How should we address these anxieties? How learn to make the most of our circumstances? One means is to give ourselves a wider perspective, to remind ourselves of times of change and transition that have been weathered, survived, through which people have grown.
It is worth remembering the events in this country that took place 950 years ago this past week, that is in 1066. The Battle of Hastings on 14th October that year was the turning point of history in this country. William, Duke of Normandy, William the Conqueror, invaded this country and defeated its king Harold in battle. The Normans overran the Anglo-Saxons, themselves a mix of people from other parts of western and northern Europe, who had invaded in the past few hundred years. The Normans imposed their way of life and their language and their style of building on the people here and removed all the power and authority of the Anglo-Saxons. In the end that was undoubtedly for the good of our country, which has always benefited from our links with the nations of Europe. But it was a bloody and painful time, as had been the Roman invasion a thousand years earlier, and as would be the transitions 500 years afterwards at the time of the Reformation, when we flipped and flopped backwards and forwards for 20 years seeped in blood, and 100 years after that in the Civil War, with such massive loss of life.

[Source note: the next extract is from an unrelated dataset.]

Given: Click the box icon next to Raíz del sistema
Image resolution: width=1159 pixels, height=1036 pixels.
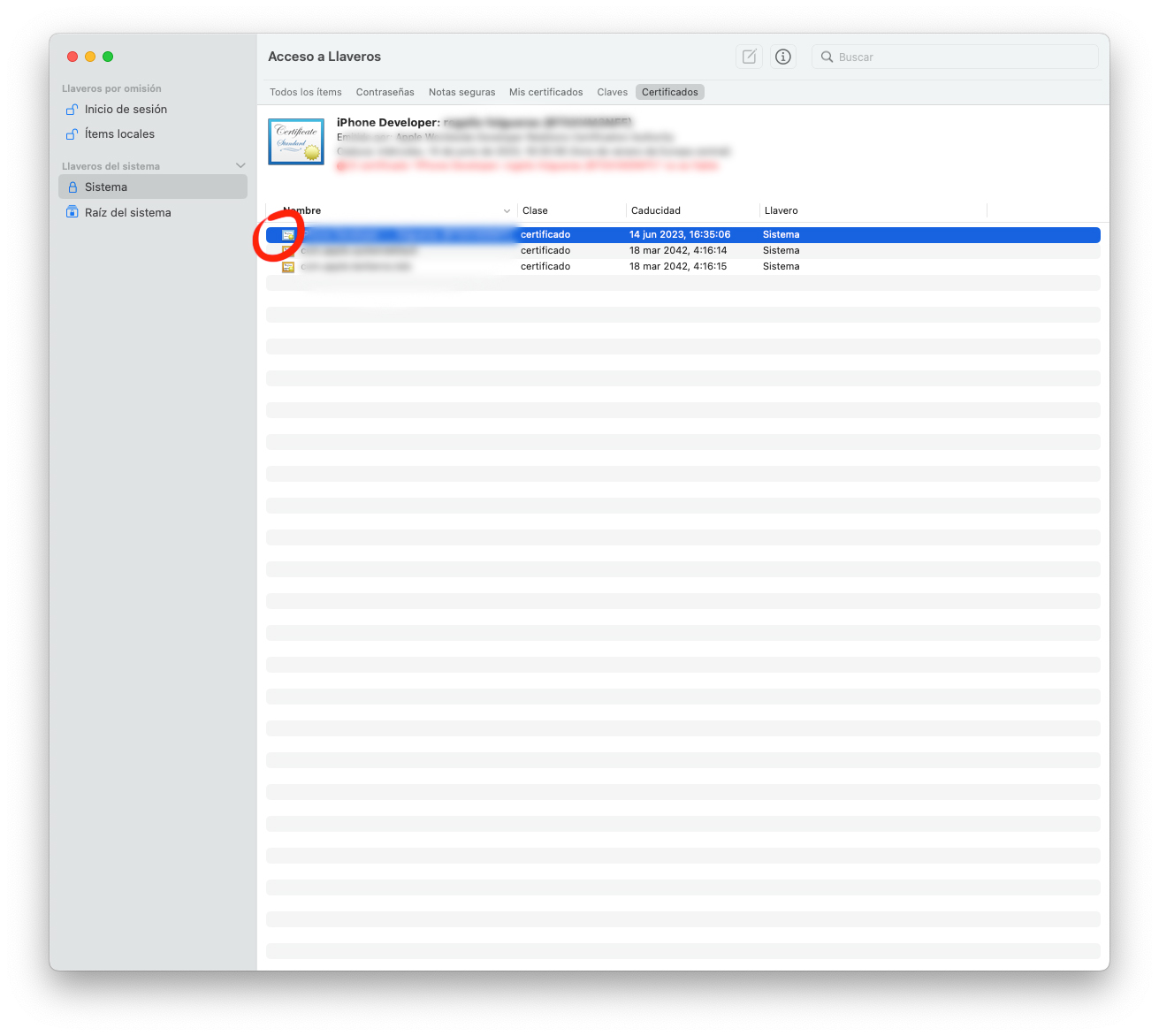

This historical perspective should remind us that leaving the European Union is unlikely to involve much shedding of blood and even the threat of religious fundamentalism and associated terrorism has to a large degree been kept at bay here, thanks to the effective work of our experienced and dedicated security services. We must never be complacent, though, or self-satisfied.

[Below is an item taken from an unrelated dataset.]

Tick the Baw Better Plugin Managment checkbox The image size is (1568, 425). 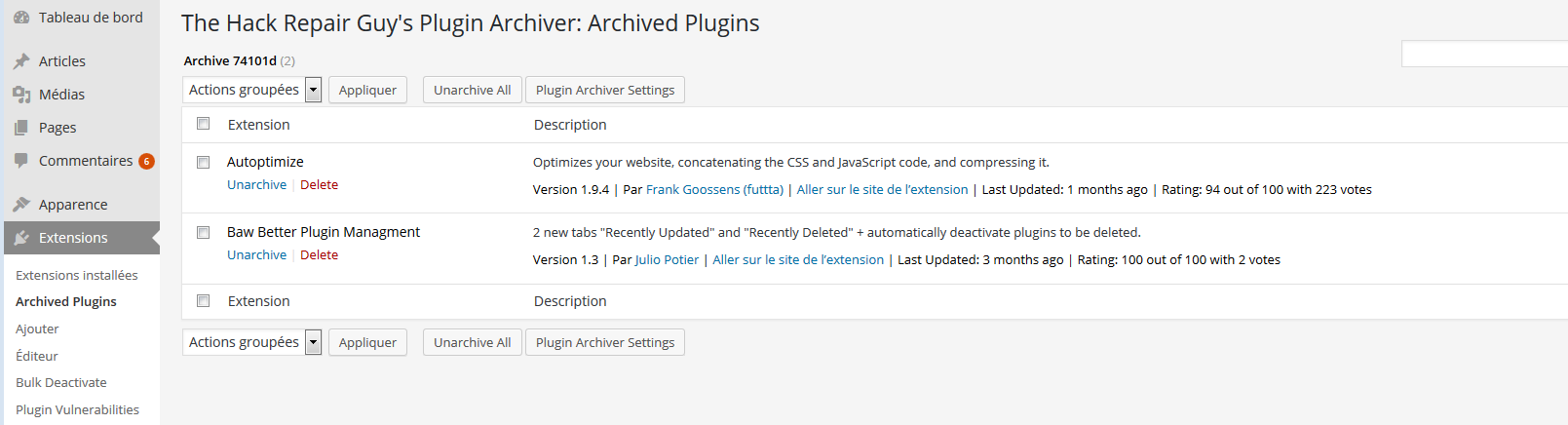coord(203,232)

The readings we have heard from the Lord-Lieutenant of Greater London and the Lord Mayor of Westminster also offer us a helpful perspective as we face threatening change. The first lesson, from the prophet Isaiah, presupposes that the people who are being addressed have been through a time of terrible suffering. They have been in exile in Babylon for fifty years, with the whole pattern of their lives disrupted, their way of worship at the temple in Jerusalem destroyed. Now they are back and rebuilding. The prophet tells them that they must not be selfish. They are not to go their own way, serve their own interests or pursue their own affairs. They are to loose the bonds of injustice, to share their bread with the hungry and bring the homeless poor into their own homes. This is a powerful message, and not easy to follow. But in the second lesson from the gospel, our Lord Jesus Christ also tells us that ‘those who love their life lose it’ and ‘whoever serves’ those in need God ‘the Father will honour.’
It is so easy at a time of worry or anxiety to turn in on ourselves. But we must always turn away from our own needs to the needs of others. If our civic society, our communities, could be built on that principle how much happier and better we should all be.